Once this little bad boy Ram stole the keys of the wardrobe, and slipped in there slowly and opened it. He saw a stack of 50rs notes and slipped one into his pocket; but all at once a guilty feeling didn’t come over him, and something didn’t seem to whisper to him, “Am I doing a bad thing? How will my mother react if she found out? Will the God punish him for this?” and he didn’t shed the tears of realization and put the 50rs note back in the wardrobe. No; that is how all good boys in the stories do; but it happened otherwise with this Ram, strangely enough. He slipped the note into his pocket, ran along with his poor friend to the shop where they serve his favorite puffed rice mixed with salt, chilly powder and fried curry leaves along with pieces of raw onions and both savored the dish. His parents did not find out about this. Nothing like it in any of the stories in school books.

Once he kissed Lavanya on her cheek in his 4th standard. She was his classmate and it was her birthday. He took the laddoo she offered and kissed her. He was afraid of two things then. One was that almost half of the students in class saw him kissing and second, the girl was the daughter of the teacher who was going to take the next class. The teacher entered the class and didn’t inquire what had happened, and students who saw him kissing didn’t tell the teacher what they saw a minute ago, and she didn’t crucify him and didn’t ask his parents to meet her. It was very strange – nothing like it ever happened. Instead, the teacher walked into class and her daughter walked back quietly to her seat with a blank face, and when he looked at others, all he saw was shocked and smiling faces. He breathed a sigh of relief and nobody spoke about it afterwards. Everything about this boy was curious -everything turned out differently with him from the way it does to the Ram(s) in the stories.

When his mother asked him to study at home, he opened his story book and covered it with his class book by placing it behind. For someone who saw from a distance, it looked as if he was staring deeply at his class books. He studied just for the sake of it and was never interested in his class books. Ram picked fights and thrashed few boys and he was glad of it because, you know, Ram hated moral boys.

But the strangest thing that happened to Ram was the time he went swimming on Sunday, and didn’t get drowned, and that other time that he got caught shoplifting, and didn’t lose his two eyes. Why, you might look, and look, all through the stories from now till next summer, and you would never come across anything like this. Oh no; you would find that all the bad boys who go swimming invariably get drowned; and all the bad boys who does bad things would lose their eyes. How this Ram escaped is a mystery to me.

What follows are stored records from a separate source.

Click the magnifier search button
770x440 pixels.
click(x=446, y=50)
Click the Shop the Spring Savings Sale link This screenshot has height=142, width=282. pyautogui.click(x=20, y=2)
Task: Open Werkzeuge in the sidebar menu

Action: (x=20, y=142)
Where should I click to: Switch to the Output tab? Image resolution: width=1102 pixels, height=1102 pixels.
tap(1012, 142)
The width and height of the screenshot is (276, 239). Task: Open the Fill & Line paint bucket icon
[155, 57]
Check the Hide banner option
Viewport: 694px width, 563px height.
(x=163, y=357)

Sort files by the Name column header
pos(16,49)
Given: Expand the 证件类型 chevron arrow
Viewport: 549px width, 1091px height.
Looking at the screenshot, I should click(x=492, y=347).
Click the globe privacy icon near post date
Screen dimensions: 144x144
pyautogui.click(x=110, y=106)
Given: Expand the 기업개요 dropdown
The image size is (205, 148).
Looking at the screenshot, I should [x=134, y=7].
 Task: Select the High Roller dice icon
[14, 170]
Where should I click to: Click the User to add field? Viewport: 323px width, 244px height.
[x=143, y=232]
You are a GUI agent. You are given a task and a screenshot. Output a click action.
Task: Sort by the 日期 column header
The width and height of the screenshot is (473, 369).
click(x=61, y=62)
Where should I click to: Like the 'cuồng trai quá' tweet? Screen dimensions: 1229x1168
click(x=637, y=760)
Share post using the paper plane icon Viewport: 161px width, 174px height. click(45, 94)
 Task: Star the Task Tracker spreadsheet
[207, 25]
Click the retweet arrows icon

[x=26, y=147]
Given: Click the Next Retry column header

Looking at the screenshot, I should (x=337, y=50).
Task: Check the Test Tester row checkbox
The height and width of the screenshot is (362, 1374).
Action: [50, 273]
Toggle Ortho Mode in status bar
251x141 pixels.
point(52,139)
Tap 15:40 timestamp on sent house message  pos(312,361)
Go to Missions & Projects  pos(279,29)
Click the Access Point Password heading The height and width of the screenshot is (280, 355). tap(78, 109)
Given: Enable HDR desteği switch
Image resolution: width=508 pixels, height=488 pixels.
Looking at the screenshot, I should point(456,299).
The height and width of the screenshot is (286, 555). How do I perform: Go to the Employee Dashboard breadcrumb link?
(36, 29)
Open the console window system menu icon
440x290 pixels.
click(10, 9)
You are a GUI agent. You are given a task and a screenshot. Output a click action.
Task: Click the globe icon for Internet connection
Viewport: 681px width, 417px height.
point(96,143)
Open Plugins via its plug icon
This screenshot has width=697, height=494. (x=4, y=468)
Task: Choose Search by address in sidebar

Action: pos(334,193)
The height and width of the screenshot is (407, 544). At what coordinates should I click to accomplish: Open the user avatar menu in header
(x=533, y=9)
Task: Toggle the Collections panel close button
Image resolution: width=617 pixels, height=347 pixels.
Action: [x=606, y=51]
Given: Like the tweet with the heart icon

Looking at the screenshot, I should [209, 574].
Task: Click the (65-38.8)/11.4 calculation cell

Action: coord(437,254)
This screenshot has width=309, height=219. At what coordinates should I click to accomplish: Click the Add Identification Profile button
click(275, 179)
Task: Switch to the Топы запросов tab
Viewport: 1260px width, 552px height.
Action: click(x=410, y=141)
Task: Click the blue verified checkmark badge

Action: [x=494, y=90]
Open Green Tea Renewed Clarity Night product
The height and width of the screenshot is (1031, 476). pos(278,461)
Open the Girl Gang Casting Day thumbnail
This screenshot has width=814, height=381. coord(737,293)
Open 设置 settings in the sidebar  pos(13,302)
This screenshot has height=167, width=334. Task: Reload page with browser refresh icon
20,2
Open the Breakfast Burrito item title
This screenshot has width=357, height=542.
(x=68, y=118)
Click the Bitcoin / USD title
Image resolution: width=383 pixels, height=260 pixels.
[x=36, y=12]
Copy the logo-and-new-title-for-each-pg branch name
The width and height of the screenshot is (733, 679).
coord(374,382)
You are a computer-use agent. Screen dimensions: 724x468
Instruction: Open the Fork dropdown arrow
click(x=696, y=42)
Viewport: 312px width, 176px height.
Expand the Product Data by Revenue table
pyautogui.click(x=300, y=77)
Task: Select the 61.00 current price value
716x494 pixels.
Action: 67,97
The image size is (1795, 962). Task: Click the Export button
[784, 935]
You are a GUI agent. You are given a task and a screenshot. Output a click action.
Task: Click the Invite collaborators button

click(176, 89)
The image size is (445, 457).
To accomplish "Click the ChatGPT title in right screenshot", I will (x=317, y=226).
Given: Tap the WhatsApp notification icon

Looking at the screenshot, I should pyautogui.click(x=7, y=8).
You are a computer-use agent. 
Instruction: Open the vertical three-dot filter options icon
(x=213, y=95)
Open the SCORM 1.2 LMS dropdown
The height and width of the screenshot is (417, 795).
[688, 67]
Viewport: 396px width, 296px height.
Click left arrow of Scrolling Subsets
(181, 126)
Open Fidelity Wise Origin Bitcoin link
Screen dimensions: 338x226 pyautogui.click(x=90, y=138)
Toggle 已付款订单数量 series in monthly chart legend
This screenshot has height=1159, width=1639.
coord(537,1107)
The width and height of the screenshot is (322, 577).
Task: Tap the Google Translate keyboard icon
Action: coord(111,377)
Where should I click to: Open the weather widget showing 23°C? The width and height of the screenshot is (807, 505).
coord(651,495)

This Ram bore a charmed life-that must have been the way of it. Nothing could hurt him. He spoke foul language. He was after girls and didn’t study much. He stole his father’s bike and went out with friends early in the morning. He learn’t how to smoke and taught others. He ran off and went to sea at last, didn’t come back and find himself sad and alone in the world, his loved ones sleeping far away in his village. Ah, no; he went to his room as drunk as a piper, and woke up in the bathroom next day.
And he grew up and got a job, like most of the good boys did. He was a good boy to his parents and friends.
So you see there never was a good Ram in the stories and school books that had such a streak of luck as this sinful Ram with the charmed life.

MY VERSION OF MARK TWAIN’S ‘THE STORY OF THE BAD LITTLE BOY’.